Masalah pelik dalam hal perampasan aset tindak pidana adalah hak asasi pihak ketiga yang berkepentingan dengan harta kekayaan yang telah dirampas kejaksaan dan akan dilelang melalui Direktorat Jenderal Keuangan Kemenkeu, di mana pihak ketiga diberikan hak untuk mengajukan keberatan.
Perlidungan hak pihak ketiga atas harta kekayaan yang telah disita menjadi krusial jika sistem peradilan tidak memberikan secara maksimal yang akan berujung muncul dugaan pelanggaran HAM.
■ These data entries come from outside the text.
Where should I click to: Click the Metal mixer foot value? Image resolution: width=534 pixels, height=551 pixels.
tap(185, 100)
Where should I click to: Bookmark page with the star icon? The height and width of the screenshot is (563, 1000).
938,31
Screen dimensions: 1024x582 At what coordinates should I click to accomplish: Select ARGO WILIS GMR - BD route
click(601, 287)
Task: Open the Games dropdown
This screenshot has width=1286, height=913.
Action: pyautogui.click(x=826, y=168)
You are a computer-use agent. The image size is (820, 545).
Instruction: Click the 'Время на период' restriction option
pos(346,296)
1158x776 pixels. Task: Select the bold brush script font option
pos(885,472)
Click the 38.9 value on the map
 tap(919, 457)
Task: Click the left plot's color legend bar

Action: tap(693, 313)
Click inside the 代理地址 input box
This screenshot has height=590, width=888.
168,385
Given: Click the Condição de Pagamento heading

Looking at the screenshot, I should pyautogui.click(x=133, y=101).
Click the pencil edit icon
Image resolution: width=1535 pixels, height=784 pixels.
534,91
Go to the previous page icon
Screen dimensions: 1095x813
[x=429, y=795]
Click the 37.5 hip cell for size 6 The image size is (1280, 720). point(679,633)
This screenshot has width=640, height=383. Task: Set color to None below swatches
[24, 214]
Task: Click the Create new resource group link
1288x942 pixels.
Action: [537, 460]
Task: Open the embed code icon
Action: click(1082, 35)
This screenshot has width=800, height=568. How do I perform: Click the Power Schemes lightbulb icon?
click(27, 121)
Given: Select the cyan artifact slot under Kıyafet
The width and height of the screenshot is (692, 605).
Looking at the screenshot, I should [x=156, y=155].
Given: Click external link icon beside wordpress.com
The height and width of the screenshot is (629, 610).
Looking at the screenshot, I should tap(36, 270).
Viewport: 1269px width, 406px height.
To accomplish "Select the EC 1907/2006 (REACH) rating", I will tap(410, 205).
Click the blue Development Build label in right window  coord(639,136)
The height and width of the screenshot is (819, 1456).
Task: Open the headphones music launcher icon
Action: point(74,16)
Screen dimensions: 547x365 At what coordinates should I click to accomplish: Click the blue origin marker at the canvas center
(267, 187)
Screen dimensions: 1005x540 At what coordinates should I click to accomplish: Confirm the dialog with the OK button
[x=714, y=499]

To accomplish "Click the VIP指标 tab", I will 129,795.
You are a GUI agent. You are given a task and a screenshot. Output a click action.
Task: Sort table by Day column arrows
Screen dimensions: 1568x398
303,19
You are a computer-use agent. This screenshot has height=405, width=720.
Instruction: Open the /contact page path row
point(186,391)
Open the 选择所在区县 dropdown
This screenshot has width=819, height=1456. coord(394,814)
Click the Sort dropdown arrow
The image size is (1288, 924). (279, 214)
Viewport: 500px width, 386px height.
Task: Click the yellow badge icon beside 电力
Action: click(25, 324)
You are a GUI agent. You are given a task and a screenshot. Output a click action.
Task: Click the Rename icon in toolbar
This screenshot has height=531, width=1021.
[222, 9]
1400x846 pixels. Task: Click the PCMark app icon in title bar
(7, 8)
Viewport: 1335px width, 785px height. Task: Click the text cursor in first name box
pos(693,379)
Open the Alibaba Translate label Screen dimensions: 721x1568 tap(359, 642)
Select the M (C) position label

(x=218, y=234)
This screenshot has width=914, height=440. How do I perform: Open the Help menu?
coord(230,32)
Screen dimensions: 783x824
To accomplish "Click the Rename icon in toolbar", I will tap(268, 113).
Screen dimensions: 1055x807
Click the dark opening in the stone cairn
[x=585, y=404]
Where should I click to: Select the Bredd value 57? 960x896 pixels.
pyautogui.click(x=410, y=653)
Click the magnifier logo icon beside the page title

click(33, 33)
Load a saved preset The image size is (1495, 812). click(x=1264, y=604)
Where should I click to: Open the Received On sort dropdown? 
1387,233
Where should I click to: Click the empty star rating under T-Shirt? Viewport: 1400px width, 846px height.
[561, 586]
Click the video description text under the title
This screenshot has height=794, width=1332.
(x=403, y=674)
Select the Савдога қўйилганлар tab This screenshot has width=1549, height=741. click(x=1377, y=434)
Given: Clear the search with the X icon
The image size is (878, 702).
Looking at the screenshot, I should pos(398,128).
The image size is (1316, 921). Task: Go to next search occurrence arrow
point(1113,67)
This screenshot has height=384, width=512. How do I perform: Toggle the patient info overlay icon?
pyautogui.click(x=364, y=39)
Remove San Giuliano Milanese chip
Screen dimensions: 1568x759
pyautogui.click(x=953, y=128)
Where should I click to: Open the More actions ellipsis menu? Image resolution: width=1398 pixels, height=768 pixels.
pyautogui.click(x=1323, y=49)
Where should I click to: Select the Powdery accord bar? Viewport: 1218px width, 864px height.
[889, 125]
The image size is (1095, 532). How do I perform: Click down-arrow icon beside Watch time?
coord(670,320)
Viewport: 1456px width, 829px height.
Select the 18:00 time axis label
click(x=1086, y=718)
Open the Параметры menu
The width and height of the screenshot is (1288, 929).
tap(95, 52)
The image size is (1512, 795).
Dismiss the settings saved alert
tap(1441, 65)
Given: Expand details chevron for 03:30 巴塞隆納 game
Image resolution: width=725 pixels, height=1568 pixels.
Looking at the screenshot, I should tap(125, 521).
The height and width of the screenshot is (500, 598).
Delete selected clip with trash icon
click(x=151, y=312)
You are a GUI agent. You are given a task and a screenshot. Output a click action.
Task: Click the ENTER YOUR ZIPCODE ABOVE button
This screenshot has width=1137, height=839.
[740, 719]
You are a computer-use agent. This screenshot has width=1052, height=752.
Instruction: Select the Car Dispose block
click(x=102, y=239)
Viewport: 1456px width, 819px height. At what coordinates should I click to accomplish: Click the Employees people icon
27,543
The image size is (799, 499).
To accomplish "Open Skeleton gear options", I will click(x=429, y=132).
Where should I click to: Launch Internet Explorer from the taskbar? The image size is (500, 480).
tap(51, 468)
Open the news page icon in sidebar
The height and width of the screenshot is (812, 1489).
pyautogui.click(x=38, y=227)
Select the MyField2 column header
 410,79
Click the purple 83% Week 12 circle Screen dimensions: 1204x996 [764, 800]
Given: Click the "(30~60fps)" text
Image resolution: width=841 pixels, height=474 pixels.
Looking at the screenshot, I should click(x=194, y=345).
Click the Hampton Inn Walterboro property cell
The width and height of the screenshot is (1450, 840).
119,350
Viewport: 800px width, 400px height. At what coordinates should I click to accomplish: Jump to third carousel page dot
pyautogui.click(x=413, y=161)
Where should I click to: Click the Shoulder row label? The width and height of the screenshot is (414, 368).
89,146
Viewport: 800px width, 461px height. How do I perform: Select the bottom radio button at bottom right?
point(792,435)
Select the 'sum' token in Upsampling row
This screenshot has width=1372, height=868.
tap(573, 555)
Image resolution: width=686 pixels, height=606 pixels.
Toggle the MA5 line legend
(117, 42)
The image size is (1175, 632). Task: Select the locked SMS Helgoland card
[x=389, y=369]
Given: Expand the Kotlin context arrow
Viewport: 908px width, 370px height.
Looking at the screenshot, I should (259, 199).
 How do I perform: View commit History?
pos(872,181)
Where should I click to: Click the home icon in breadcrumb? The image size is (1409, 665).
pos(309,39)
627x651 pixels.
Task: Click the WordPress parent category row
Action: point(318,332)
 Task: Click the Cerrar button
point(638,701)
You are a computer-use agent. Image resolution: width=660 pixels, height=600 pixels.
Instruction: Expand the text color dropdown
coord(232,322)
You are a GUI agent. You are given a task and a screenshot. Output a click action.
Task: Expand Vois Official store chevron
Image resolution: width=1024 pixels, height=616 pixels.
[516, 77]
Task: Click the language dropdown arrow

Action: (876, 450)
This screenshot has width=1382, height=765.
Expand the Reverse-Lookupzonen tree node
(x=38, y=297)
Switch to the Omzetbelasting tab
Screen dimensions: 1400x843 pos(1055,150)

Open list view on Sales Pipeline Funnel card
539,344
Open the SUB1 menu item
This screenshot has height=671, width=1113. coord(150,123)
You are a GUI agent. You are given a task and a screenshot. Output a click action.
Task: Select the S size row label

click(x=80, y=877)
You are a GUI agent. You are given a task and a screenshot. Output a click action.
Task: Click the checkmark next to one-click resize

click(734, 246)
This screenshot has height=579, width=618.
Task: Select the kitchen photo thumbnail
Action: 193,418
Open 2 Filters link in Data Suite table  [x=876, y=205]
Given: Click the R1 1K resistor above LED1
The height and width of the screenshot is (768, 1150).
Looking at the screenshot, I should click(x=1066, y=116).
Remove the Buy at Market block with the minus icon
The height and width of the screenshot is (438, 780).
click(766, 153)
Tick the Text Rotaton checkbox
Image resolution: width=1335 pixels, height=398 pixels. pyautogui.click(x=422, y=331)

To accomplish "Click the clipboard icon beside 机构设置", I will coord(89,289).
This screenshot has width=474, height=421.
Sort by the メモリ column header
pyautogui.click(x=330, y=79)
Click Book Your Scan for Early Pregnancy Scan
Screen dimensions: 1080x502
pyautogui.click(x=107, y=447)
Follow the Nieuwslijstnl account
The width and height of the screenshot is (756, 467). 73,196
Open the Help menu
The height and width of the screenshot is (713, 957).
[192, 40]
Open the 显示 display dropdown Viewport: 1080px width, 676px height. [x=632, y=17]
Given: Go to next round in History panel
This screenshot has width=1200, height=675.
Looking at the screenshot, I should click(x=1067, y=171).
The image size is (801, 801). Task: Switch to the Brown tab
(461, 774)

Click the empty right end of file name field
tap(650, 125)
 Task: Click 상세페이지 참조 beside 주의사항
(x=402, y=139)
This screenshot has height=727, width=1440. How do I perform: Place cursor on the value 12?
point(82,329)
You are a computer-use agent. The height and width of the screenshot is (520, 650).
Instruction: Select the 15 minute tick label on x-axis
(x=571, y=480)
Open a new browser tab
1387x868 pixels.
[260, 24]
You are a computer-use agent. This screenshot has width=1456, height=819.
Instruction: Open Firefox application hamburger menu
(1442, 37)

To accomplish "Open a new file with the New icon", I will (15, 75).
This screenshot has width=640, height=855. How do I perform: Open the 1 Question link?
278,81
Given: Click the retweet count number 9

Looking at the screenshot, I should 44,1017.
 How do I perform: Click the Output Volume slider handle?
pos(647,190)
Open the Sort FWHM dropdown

Di dalam sistem peradilan atas perkara perampasan aset tindak pidana perlu dipahami APH prinsip keterbukaan (transparansi), akuntabilitas dan pada akhirnya prinsip integritas APH dalam pengelolaan harta/aset tindak pidana tersebut.
Melengkapi uraian ini, sejalan dengan rencana pemerintah dan DPR RI, seyogyanya pemerintah mempersiapkan petunjuk mekanisme administrasi prosedur beracara perampasan aset dan pengelolaannya pasca-putusan pengadilan.
Putusan pengadilan dimaksud hanya diperkenakan untuk mengajukan perlawanan melalu kasasi saja dan tidak lagi diajukan PK (peninjauan kembali).
Di antara perubahan yang bersifat strategis selain pengesahan RUU Perampasan Aset adalah perubahan signifikan dan komprehensif atas UU Nomor 31 tahun 1999 yang telah diubah UU Nomor 20 tahun 2001 tentang Pemberantasan Tindak Pidana Korupsi yang diharapkan dapat mengeimbangi keunggulan-keunggulan UU Perampasan Aset Tindak Pidana. (*/JPNN)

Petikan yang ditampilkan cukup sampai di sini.